Возглас этот пробился в сознание Блэкторна через глухую стену боли. Перед его мысленным взором замаячила ненавистная фигура Бонапарта, вольготно живущего на средиземноморском островке в окружении своих шестидесяти пяти слуг, и гнев его превратился в ярость.

– Смерть императору! – хрипло крикнул он французу в лицо.

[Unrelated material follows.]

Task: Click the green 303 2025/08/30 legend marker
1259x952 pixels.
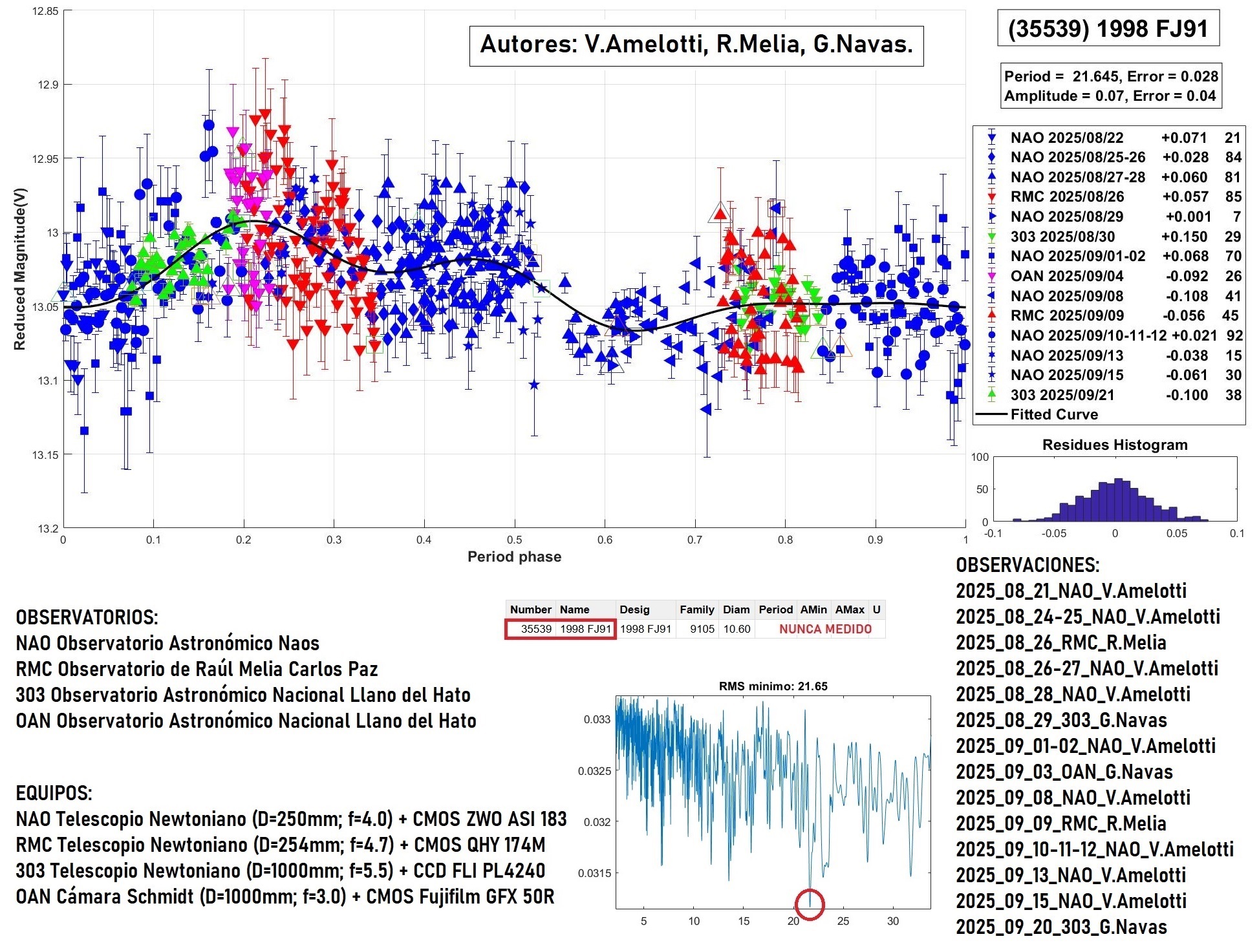Action: 991,237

Неожиданно ему показалось, что он не одинок на этом пустынном берегу: с ним все англичане, жаждущие положить конец торжеству безумца. По его жилам разлилось пьянящее предчувствие победы. Становясь вдруг легким и стремительным, как падающая звезда в ночном небе, он бросился на того, кто был сейчас для него олицетворением зла. Ненависть бурлила в нем. При свете пылающей шлюпки он бил противника сильно и исступленно, в то же время легко отражая все встречные удары, словно предвидя каждый из них заранее. Заметив, что Суткоум нашарил на песке осколок стеклянного фонаря, он с размаха пнул его ногою в запястье, и бесполезный осколок ударился о камни. Блэкторн наступал, шпион пятился от него, отбиваясь все слабее; лицо его было залито кровью.

Наконец медленно, словно в оцепенении, француз осел на песок.

Сжимая окровавленные кулаки, майор выпрямился и неожиданно заметил, что в руке у француза блеснул нож – он все-таки нашел его на песке. Блэкторн легко отскочил в сторону, и рука с оружием, выброшенная вперед, бессильно упала.

Все было кончено. Суткоум лежал на боку и дышал тяжело и неровно. Лицо его было наполовину скрыто в песке, глаза из-под распухших век глядели в ночное небо. Он улыбался. В небе ярко светили звезды, на востоке вставала луна. Распухшие губы шевельнулись и проговорили что-то едва слышно. «Хорошо умереть в такую ночь», – послышалось Блэкторну.

– Умереть сегодня не придется, – сказал он и уже шагнул вперед, чтобы наступить шпиону на запястье и отобрать нож, когда Суткоум неожиданно приподнялся на локтях и загнал острие себе в горло.

Нагнувшись, Блэкторн быстро перевернул его на спину и выхватил нож из раны, но дело было сделано. Французскому агенту оставалось жить не более двух минут.

Глаза умирающего следили за врагом, губы шевелились, но звука не было. Впрочем, майор и так знал, что он хотел сказать. «Vive l'Empereur!» Бонапартисты любили своего императора.

Майор сел на песок и избитыми в кровь пальцами обхватил себя за колени. Жизнь Суткоума кровавой струйкой вытекала из него на влажный песок.